CIA activities in the United States

Central Intelligence Agency
Seal of the Central Intelligence Agency
Flag of the Central Intelligence Agency
Intelligence agency overview
Formed September 18, 1947 (1947-09-18)
Preceding Intelligence agency
Headquarters George Bush Center for Intelligence
Langley, Virginia, U.S.
38°57′07″N 77°08′46″W / 38.95194°N 77.14611°W / 38.95194; -77.14611
Motto "The Work of a Nation. The Center of Intelligence."
Unofficial motto: "And you shall know the truth and the truth shall make you free." (John 8:32)[2]
Employees 21,575 (estimate)[3]
Annual budget $15 billion (as of 2013)[3][4][5]
Intelligence agency executives
Parent Intelligence agency None (independent)
Website cia.gov

The Central Intelligence Agency (CIA) is a civilian foreign intelligence service of the United States federal government, tasked with gathering, processing, and analyzing national security information from around the world.

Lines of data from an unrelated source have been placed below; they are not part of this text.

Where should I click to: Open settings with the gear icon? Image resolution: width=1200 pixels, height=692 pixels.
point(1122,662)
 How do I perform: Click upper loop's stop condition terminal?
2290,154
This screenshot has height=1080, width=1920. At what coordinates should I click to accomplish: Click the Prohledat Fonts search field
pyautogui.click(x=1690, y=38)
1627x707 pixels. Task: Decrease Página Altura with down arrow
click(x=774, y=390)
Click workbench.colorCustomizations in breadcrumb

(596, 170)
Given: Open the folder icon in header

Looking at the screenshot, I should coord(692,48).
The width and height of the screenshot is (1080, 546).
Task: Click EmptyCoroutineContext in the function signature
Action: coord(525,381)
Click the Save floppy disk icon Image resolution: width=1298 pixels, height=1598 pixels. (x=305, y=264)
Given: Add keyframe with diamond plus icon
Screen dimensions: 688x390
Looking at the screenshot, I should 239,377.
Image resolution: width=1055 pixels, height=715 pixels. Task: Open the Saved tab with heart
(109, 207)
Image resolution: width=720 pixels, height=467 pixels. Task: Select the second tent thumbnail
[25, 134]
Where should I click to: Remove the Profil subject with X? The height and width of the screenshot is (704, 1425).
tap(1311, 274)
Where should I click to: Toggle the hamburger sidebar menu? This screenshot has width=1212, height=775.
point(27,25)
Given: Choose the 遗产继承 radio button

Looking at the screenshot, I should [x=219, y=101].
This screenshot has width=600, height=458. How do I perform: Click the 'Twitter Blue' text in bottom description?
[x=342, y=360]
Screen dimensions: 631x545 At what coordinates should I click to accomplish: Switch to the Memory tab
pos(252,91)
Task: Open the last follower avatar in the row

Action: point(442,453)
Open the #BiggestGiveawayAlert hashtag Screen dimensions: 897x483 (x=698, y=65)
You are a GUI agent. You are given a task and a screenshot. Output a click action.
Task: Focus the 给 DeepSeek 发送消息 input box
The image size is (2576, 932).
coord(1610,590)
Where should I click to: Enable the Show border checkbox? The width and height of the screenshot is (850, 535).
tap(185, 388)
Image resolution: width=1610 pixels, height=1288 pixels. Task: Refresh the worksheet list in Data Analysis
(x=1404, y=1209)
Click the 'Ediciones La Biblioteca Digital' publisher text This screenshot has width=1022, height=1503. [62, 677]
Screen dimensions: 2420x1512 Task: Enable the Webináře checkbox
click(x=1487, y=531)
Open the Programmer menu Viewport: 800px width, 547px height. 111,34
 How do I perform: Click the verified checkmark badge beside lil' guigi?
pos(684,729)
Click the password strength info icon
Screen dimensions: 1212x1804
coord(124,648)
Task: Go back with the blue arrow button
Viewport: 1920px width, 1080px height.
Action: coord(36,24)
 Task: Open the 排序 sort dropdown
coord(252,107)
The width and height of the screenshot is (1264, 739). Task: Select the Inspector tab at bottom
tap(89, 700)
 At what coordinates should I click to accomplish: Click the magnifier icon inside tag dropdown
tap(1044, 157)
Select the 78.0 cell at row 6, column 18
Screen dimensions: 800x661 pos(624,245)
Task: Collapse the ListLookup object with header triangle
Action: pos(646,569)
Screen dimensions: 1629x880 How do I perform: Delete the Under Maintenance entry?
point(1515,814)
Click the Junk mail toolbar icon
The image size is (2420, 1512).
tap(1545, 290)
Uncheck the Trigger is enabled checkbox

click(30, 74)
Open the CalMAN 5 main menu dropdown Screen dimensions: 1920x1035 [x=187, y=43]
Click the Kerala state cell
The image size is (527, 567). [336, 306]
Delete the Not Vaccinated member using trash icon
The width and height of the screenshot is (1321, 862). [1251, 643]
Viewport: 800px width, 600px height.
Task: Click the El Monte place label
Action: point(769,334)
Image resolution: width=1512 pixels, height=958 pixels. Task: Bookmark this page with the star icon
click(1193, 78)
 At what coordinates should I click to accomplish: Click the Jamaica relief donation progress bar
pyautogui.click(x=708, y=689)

The National Resources Division is the domestic wing of the CIA. Although the CIA is focused on gathering intelligence from foreign nations, it has performed operations within the United States to achieve its goals. Some of these operations only became known to the public years after they had been conducted, and were met with significant criticism from the population as a whole, with allegations that these operations may violate the Constitution.

1950

Starting in 1950, the CIA researched and experimented with the use of possible mind-control drugs and other chemical, biological and radiological stimuli on both willing and uninformed subjects. The purpose of these programs was to "investigate whether and how it was possible to modify an individual's behavior by covert means."[6]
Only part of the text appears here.